A tale of two services…
The “settings service” is a core concept of NetworkManager. There are two settings services: the system settings service and the user settings service. These are just D-Bus services that provide stored network configuration to NM and apps like nm-connection-editor, nm-applet, knetworkmanager, and anything else. The job of a settings service is to store configuration in some manner (GConf, KConfig, keyfiles, ifcfg, /etc/network/interfaces, whatever) and translate that into a format apps understand. That’s it.
Why are there two of them? Well, mainly because you don’t want every connection usable by everyone. Do you want your kids starting your work VPN tunnel to your secret CIA front-company? Or your metered 3G to watch online cartoons? Probably not. Those connections get stored in your user settings service where only you can use them. But connections that anyone can use, like your home WiFi or ethernet, should be system connections and thus available to everyone.
What uses these services?
First, NetworkManager uses them to get the list of networks which you’ve connected to. So it can reconnect you to them. That’s pretty fundamental. When you connect to a new network, the settings service (usually nm-applet or knetworkmanager) creates a new connection config and sends that to NM, which then connects you.

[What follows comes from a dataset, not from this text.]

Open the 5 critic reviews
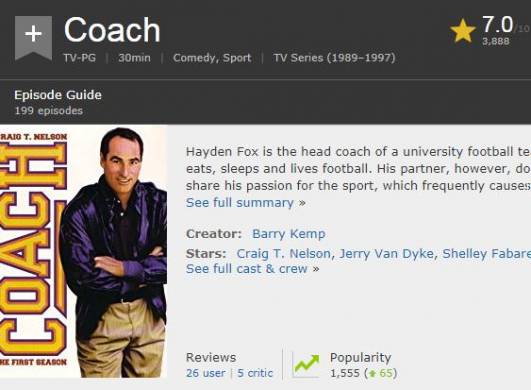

Second, any application that wants to know about network configuration can. Note that they cannot read your passwords unless you allow them to via PolicyKit; there’s a good amount of security built into the system to make sure your passwords aren’t discovered and sold off by Nigerian hackers. nm-connection-editor lets you edit this list through a UI. nmcli reads this list to show you active connections and their details in the terminal. An application like Evolution could read the list and start pulling your work email only when you’re connected to the VPN. The possibilities are endless.
The system settings service is special
Partially because it’s built into NetworkManager, but also because it’s privileged, the system settings service can do stuff the user settings services can’t. First, it’s trusted because the storage it uses (ifcfg files, /etc/network/interfaces, keyfiles, etc) cannot be modified by normal users. You have to prove yourself with PolicyKit before you can modify system settings, and in this way unprivileged users can’t mess with your network configuration.
Second, the system settings service is tasked with interpreting your normal distro config files and turning the configuration format you’re familiar with into data all apps can use. And this is where the magic lies. In a happy rainbow-filled world, NetworkManager can take your configuration stanzas in /etc/network/interfaces or /etc/sysconfig/network-scripts/ifcfg-eth0 and apply them to your network device, and everything works just like you expect it to. You don’t even know NetworkManager is there. This intelligence is provided by distro-specific plugins.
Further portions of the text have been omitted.